Connecting fashionistas across the world via a 3D printer
A model on one side of the world. A designer on the other. Some 400 hours of creativity later, the most spectacular 3D-printed dress stuns the global fashion world.
Industrial designer and Griffith University lecturer Samuel Canning has fused art with engineering to craft a spectacular world-first dress based on a body scan of a model on the other side of the globe.
Samuel teamed up with fashion designer Melinda Looi and the world’s leading exponent of 3D printing, Belgian-based company Materialise, to bring the concept to life.
It’s a project he describes as “beyond a doubt, the highlight of my design career”.
“It took me about 400 hours to model this dress on the computer and it ended up comprising somewhere between 25,000 and 30,000 individual pieces,” he explains.
The gown was specifically folded to fit into a 3D printing machine and came out fully assembled in one individual piece – making it one of the first of its kind.
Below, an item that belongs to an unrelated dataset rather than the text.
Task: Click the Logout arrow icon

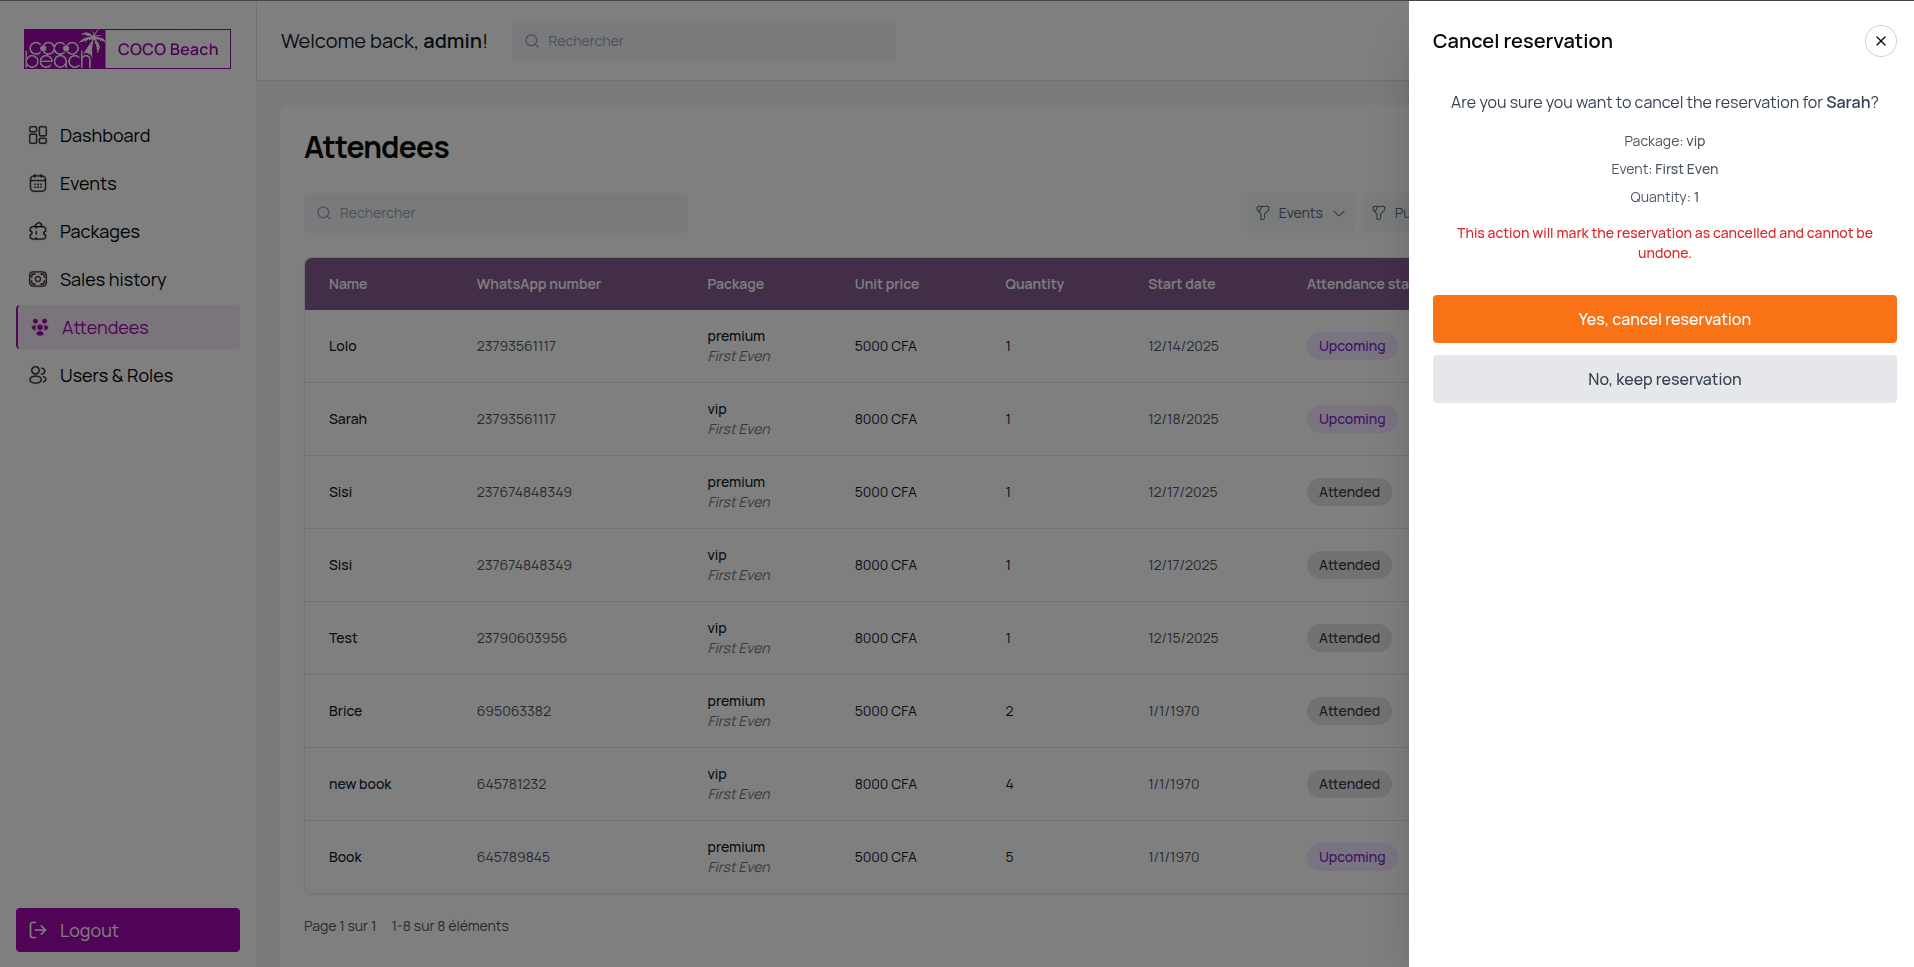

It was then finished off by Melinda Looi with more than 5,000 Swarovski crystals.
Inspired by the ocean, the dress was first unveiled on The Today Show in the US before its debut in Australia, Asia and Europe.
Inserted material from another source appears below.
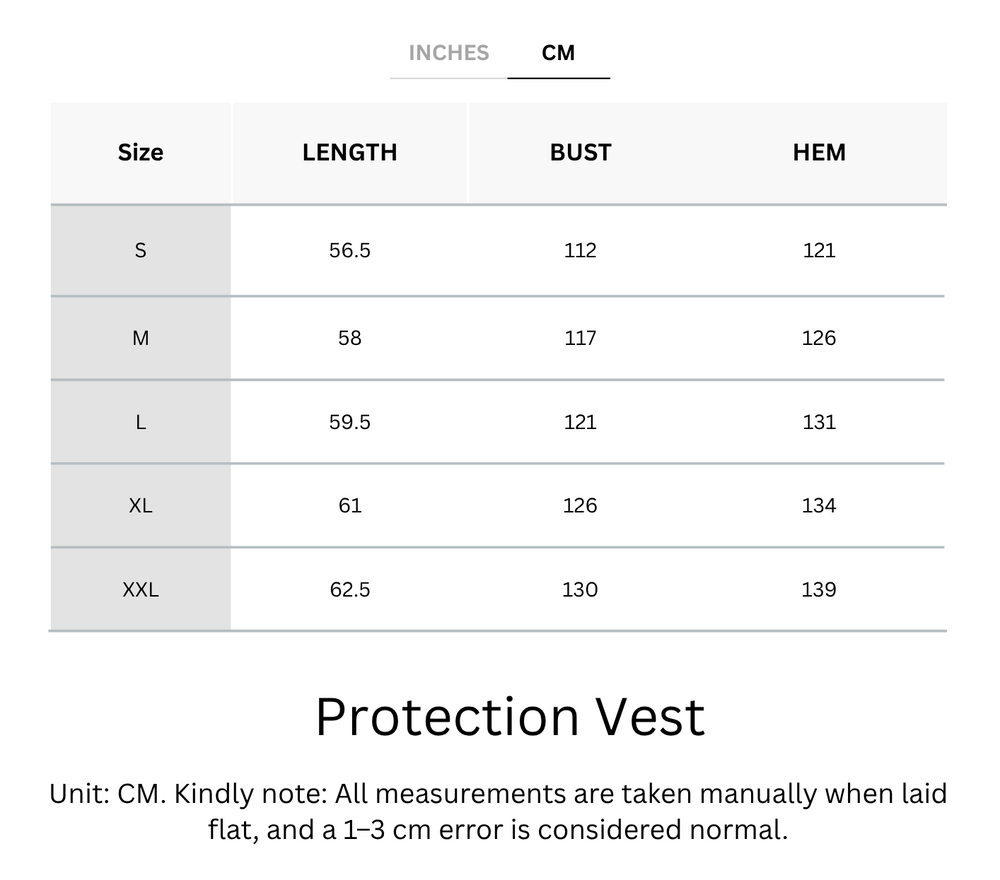The height and width of the screenshot is (880, 1000).
Task: Click the hem value 131
Action: pyautogui.click(x=819, y=423)
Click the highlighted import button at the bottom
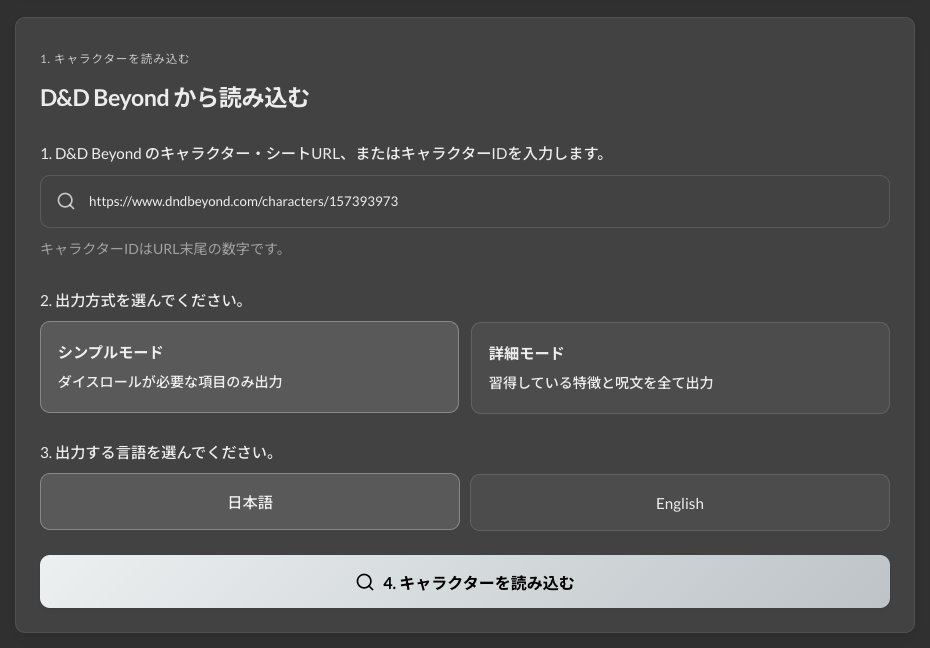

Sam explains it was a collaborative international project, highlighting the incredible potential of 3D printing technology.
“We had a Malaysian model who was scanned in Switzerland by an Italian 3D scanner, and then the files were sent back to Australia where they were processed before printing in Belgium,” he says.
“It shows a very interesting feature of this technology that we want the next generation of designers to see – that there is a real place and ever growing demand for this type of expertise.”
From his beginnings as a hand French polisher restoring antiques in England – utilising no technology at all – Sam’s journey to the world of 3D printing and the field of fashion is not as unlikely as it may seem.
His first apprenticeship sparked a love of craftsmanship – a theme ever present in his career and certainly at the forefront of his latest work.
From here he began making his own furniture before moving to Australia in 1997.
“I was intrigued by furniture that had been cut so accurately, so I started to look into how it had been made and that’s when I came across digital technology,” he says.
“From there I became interested in industrial design, which led me eventually to fashion.
“Fashion allows for a new kind of craftsmanship and it’s one that I believe will revolutionise what it means to work in the industry.
“We are already seeing the very same software that is used to build aeroplanes now used to create hats, shoes and clothing.
“It won’t be long before shoppers can have permanent scans of their bodies that will allow them to try fashion on in a virtual sense, moving all of our shopping experiences online and meaning we may never have to worry about fitting again.
“With fashion so open to new ideas and accepting of new technology, it is an ideal field to realise the potential for the newest technology.
“3D printing really does change the way we work and what is possible.”